Gloomy Gusses. Just before the fall of Rome, continues the Wise Guy, “a sexually repressed monk named Augustine wrote a book called The City of God in which he assured the Romans that their adoption of Christianity was not the cause of the downfall of the Empire, and that anyway it did not matter what kind of society they lived in on earth, since their destiny was a City of God in the sky.”
St. Thomas Aquinas worked out “an amazing rationalization of Christian dogmas in which he convinced the scholars of Christendom that philosophy and science are not dangerous if they are not taken too seriously, and that Christian theology is based solely on the superior truths of revelation, which must be accepted in blind faith . . .
“Of course the Roman Catholic religion still exists, but there has been very little further development of dogma within it since the Reformation . . . Most of its believers go to Confession as a way of easing their consciences without seriously changing their lives, and to Mass out of fear.
“And Protestantism is still around too, though it’s power is steadily weakening … Of course there are still some people around who can’t face the facts of life, and so they turn anxiously to Gloomy Gusses like Karl Earth and Reinhold Niebuhr as an escape.
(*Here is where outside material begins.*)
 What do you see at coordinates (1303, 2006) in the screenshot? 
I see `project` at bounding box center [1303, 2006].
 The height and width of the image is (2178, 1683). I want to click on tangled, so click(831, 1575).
But their brand of revived Fundamentalism obviously will not survive the present wave of postwar hysteria. In general, it seems to me that modern man is slowly but surely waking up to the realization that in order to move forward towards a scientific and democratic civilization he must rely on intelligent faith in himself.”
Better Than Confidential. Professor Martin’s exam paper ended by inviting examinees to comment on the Wise Guy’s speech, “trying to show where he spoke the truth, where he spoke half-truth, and where he spoke nonsense.”
Martin’s students rose to the occasion. Some answers:
¶ “I’d hardly say that Jesus was a mild reformer—after all, he made a lot of people angry, and he wound up on a cross. Nor would I say that he was primarily interested in changing social conditions; he was after something deeper and more difficult—changing the human spirit.”
¶ “To call Augustine a ‘sexually repressed monk’ is just too funny. Have you read his Confessions’? Parts of it are better than Confidential. But the point is that, through wrestling with the problem of sexual lust, he came to discover God, and to discover himself in the presence of God.”
¶ “It is silly to say St. Thomas stood for ‘blind faith.’ He sought to show what man can know about the existence and nature of God by reason alone, and then to show what more may be known through faith.”
¶ “It is true that many intelligent people of good will now think that man must rely entirely on himself, his science, etc. to improve his lot. I am inclined to think that way myself. But I think we have much to learn from the traditional Christian view of man and his destiny, and I now wonder whether it may not be more profound than the liberal humanism I’ve learned from my parents.”